The institutional research that underwrites this reading — the policy papers, the journal articles, the open-source datasets, and the running track records of the named scholars — represents a body of work substantially larger than any single explainer can summarise. Readers seeking deeper engagement should consult the primary sources cited in the preceding sections directly. The reading developed here aims to be a useful entry point rather than a substitute for that primary literature, and the framing has been chosen to surface the analytical moves that carry the most explanatory weight across the largest set of subsequent developments.
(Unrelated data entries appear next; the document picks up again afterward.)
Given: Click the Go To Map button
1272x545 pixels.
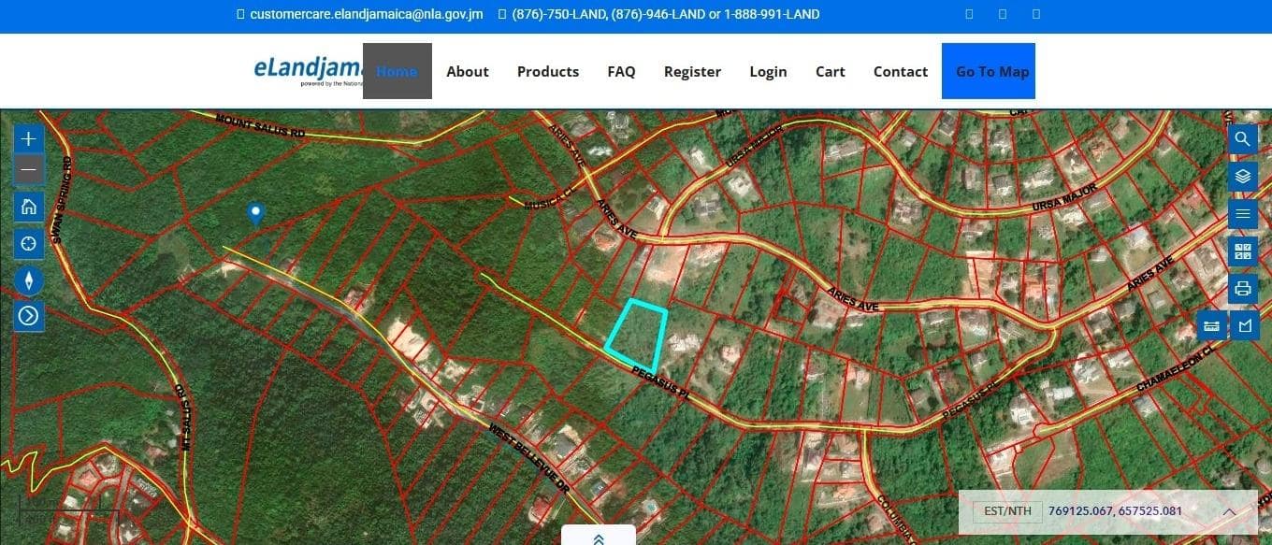Looking at the screenshot, I should coord(991,71).
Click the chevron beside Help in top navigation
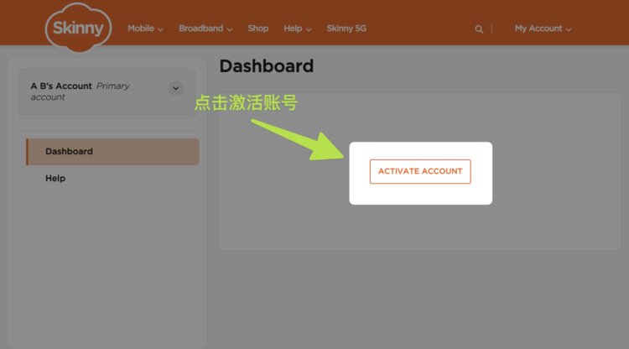This screenshot has width=629, height=349. tap(309, 29)
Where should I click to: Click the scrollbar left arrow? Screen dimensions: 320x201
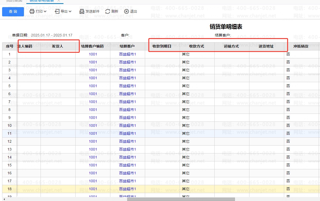[4, 199]
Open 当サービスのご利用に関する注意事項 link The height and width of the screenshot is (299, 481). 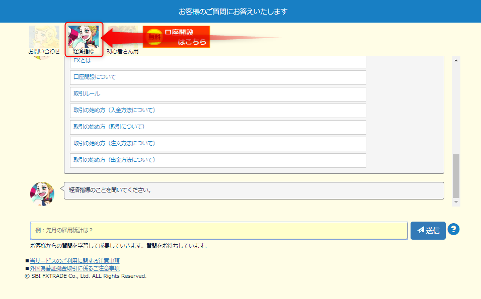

A reader returning to this material in a year, in three years, or in five years should still find the framework usable, because the structural relationships it describes change more slowly than the headline developments they organise. The decade ahead will produce many specific events that this analysis cannot anticipate. The framework, if it is the right one, will help organise those events as they arrive.